> What this task involves
Output must consist only of the lines of the material below from the one with "Image resolution: width=441" through the one with "The image size is (718, 473).", each reproduced exactly; no pictures belong in it.

> Provided information
%%
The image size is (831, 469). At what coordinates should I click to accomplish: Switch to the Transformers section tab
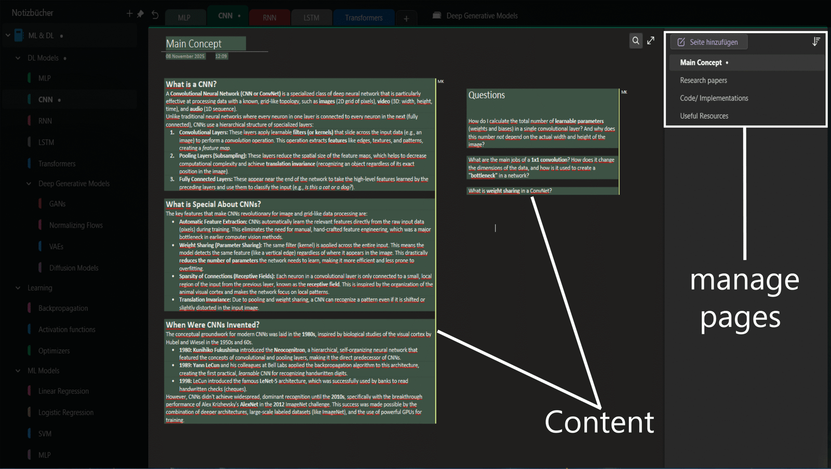[x=363, y=18]
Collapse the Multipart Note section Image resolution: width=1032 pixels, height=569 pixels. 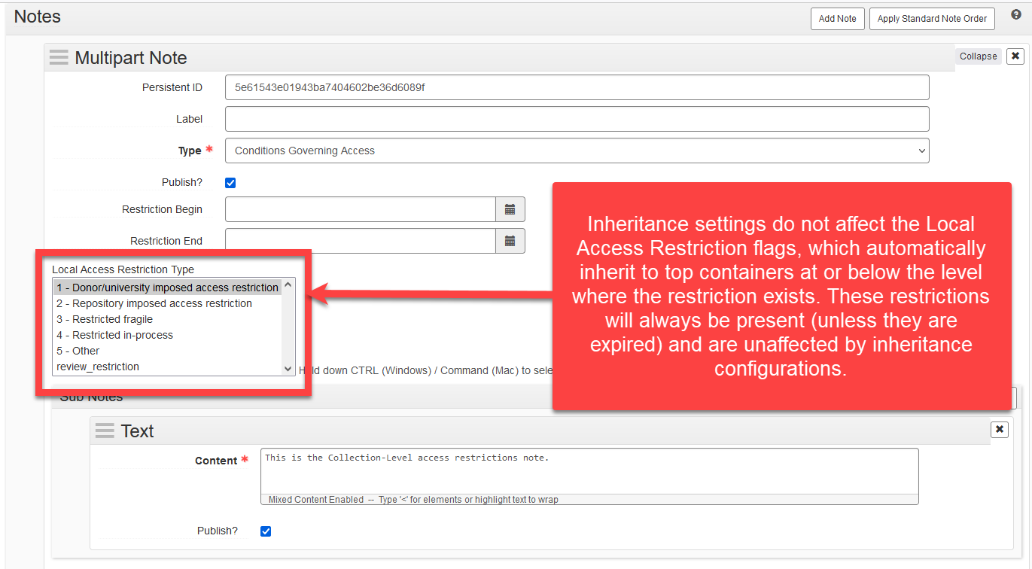(978, 56)
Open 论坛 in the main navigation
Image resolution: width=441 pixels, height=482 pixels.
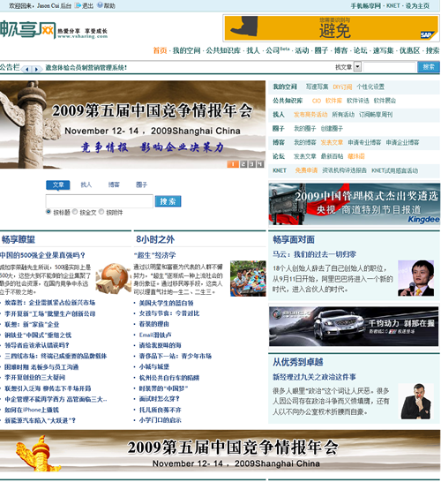[360, 50]
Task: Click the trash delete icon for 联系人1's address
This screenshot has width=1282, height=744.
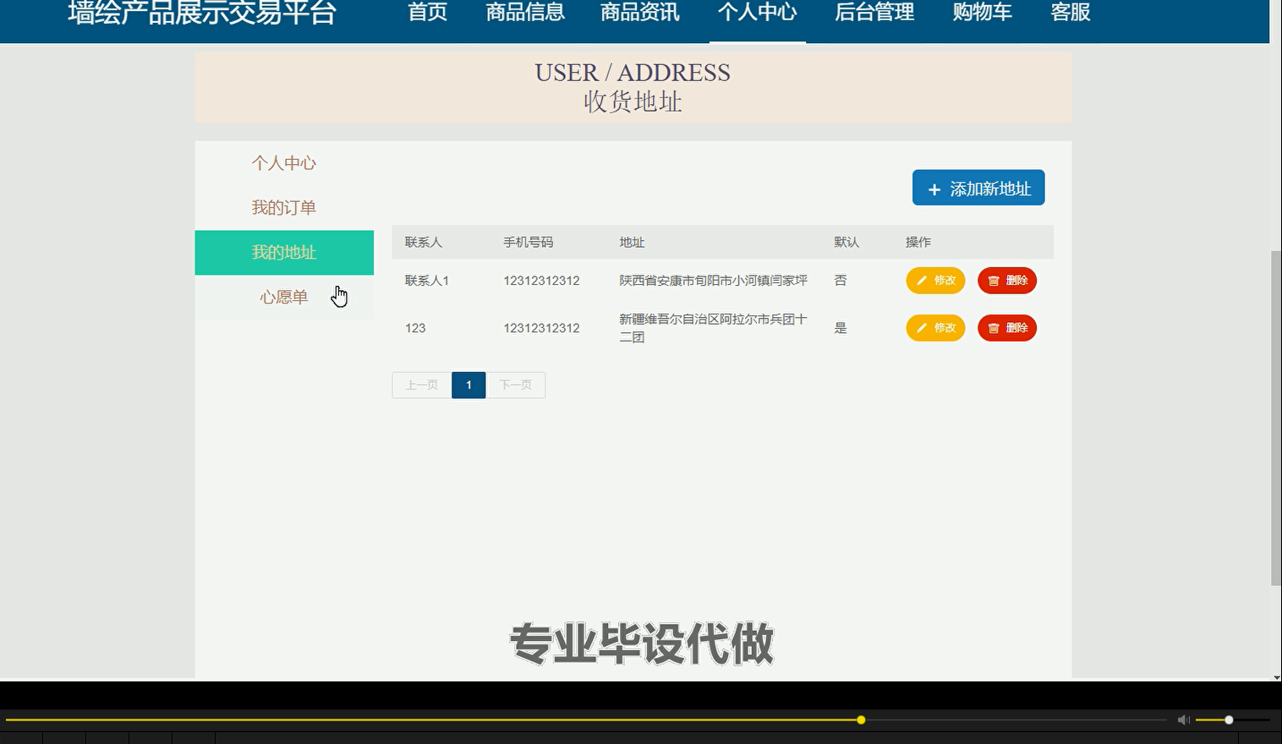Action: click(x=994, y=280)
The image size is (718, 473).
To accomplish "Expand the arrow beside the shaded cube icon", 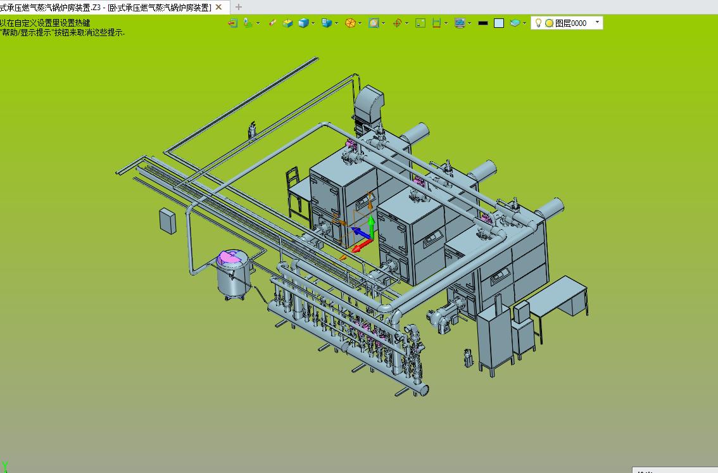I will click(313, 23).
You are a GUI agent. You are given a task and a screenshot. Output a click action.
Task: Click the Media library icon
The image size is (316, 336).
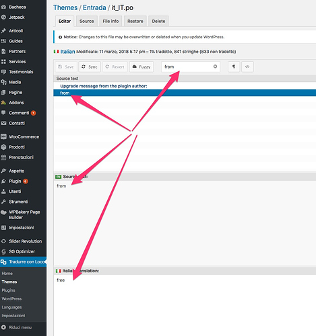click(3, 82)
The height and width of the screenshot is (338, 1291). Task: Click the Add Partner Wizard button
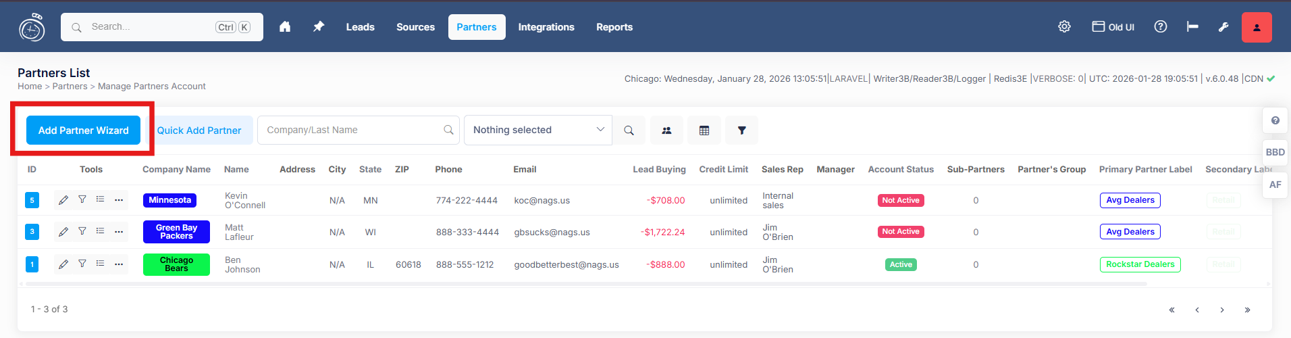(83, 130)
%%
> Response to this task
Image resolution: width=441 pixels, height=482 pixels.
[360, 50]
Task: Click the trash delete icon for 联系人1's address
This screenshot has width=1282, height=744.
Action: click(x=994, y=280)
The image size is (718, 473).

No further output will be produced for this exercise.